The Waldensians and the Word of God

 

October 31, 2017 is the 500th anniversary of the day when a monk named Martin.

Luther nailed 95 Theses, or points for discussion, on the castle church door in Wittenberg, Germany.  It is considered the start of the Protestant Reformation—possibly the greatest revival in the history of the world.  There were significant problems in the organized church at that time.  Martin Luther was not the first to address these concerns but in God’s providence, it was his call for debate in 1517 that the Lord used to ignite a reformation among Christians.
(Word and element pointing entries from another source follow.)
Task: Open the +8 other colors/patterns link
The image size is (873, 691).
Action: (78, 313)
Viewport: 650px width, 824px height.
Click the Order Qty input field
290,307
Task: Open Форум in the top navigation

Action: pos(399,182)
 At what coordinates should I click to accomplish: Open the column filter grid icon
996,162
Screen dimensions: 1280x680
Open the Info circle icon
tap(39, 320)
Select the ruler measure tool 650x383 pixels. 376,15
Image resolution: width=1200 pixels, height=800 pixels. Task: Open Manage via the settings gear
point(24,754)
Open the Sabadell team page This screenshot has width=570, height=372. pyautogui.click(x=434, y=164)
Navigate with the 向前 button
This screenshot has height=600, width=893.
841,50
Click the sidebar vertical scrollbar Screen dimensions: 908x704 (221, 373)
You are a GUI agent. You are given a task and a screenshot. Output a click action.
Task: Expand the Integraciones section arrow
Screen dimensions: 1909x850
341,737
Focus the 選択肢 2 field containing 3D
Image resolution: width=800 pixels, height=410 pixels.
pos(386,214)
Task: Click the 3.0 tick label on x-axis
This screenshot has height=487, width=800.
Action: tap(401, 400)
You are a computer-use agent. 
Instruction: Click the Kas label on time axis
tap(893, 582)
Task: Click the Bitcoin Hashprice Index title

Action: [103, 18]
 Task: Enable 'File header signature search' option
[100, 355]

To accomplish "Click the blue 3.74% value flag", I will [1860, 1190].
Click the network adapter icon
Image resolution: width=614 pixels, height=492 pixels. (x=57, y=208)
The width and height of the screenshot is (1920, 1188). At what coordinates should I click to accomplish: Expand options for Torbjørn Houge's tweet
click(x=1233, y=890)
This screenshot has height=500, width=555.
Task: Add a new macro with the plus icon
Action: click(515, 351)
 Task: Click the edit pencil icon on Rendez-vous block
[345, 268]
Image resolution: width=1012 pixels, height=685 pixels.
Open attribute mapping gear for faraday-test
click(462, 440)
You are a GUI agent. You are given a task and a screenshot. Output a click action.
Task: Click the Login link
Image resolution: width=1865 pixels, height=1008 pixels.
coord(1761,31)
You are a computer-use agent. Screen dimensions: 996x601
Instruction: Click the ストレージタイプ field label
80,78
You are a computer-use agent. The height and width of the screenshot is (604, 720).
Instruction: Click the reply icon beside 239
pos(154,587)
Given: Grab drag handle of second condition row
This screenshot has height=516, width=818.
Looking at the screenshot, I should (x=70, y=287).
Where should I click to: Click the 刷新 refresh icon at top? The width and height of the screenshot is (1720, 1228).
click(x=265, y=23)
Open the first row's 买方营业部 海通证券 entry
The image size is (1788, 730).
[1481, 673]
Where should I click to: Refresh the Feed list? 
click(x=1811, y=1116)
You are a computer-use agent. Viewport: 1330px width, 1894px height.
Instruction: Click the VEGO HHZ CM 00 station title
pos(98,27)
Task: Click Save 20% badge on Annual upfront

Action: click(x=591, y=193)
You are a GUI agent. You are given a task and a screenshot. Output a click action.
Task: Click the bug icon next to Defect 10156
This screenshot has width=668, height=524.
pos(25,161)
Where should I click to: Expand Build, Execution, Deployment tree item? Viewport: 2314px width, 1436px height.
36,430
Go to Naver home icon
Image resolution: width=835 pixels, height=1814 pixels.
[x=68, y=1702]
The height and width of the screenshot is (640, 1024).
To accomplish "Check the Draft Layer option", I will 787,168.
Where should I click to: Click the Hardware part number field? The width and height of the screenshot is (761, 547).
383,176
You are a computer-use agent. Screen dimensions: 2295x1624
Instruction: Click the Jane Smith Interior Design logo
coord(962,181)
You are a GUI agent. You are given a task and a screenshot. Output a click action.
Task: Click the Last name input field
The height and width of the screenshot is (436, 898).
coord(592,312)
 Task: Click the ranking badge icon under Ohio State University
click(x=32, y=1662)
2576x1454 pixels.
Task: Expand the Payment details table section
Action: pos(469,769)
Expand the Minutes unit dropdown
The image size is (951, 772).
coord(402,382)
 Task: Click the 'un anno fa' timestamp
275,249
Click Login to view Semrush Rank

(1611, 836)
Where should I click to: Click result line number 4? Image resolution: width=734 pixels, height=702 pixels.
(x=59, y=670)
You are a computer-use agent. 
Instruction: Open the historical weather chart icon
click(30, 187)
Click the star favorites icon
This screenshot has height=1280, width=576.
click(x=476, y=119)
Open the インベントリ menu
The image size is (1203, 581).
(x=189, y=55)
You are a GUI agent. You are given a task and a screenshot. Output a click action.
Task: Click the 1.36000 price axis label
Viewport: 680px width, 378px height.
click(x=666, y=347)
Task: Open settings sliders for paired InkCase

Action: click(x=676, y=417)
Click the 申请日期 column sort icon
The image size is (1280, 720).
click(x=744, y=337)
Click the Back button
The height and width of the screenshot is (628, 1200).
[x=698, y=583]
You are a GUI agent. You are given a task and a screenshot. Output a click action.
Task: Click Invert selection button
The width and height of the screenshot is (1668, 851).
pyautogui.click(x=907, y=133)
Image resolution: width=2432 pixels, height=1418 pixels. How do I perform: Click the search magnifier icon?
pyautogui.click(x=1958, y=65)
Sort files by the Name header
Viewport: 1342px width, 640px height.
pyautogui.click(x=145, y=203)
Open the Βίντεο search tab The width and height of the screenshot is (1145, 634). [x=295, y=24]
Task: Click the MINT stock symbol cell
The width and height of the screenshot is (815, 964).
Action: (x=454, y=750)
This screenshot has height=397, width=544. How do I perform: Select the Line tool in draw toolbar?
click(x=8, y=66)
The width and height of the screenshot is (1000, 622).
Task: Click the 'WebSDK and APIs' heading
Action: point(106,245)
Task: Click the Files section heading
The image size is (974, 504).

As I said, Luther was not the first, there were others who had raised concerns in the centuries leading up to Luther’s stand.  One of those was the Waldensians.  They got their name from Peter Waldo (1140-1205 Anno Domini).  One of the things that characterized the Waldensians was their love for the Word of God.  They would make translations into their language and memorize large portions of it.  They would also make copies of portions of these Scriptures and give them away.  This may not seem that outlandish to us now, but in the time in which they lived it was illegal to do that.  The pope demanded that they stop reading or teaching the Scriptures in their language or face the penalty of death. 
 

They sent out missionaries who preached to the poor and would read from their French or Italian New Testaments.  These missionaries often went as peddlers selling various items.  When the customers asked if they had anything else to sell, they would say “yes, we have the most precious stone of all, the Word of God.”  And they would leave hand written portions of the Scripture with them.  If they were caught, the penalty would often be a fiery death.

But it was not only the ministers who were at risk.  Whole communities were targeted.  In Grenoble, France in 1393, one hundred and fifty Waldensians were burned alive for their faith.  On Christmas Day in 1400 a whole village of Waldensians, including eighty children, were attacked in the Pragela Valley and killed.  In the spring of 1489 more than three thousand men, women, and children were killed in a great cave in the Valley of Loyse.
 

In the 1500’s the Waldensians began to hear of others who were looking to the

Scriptures as they were.  They sent a delegation to meet with several of the reformers in 1530. Both the reformers and the Waldensians rejoiced at how much agreement they had on the basic doctrines in the Word of God.  After years of isolation, they were now part of a rapidly growing church.  

May the Lord continue to raise up people who love the Scriptures like the Waldensians.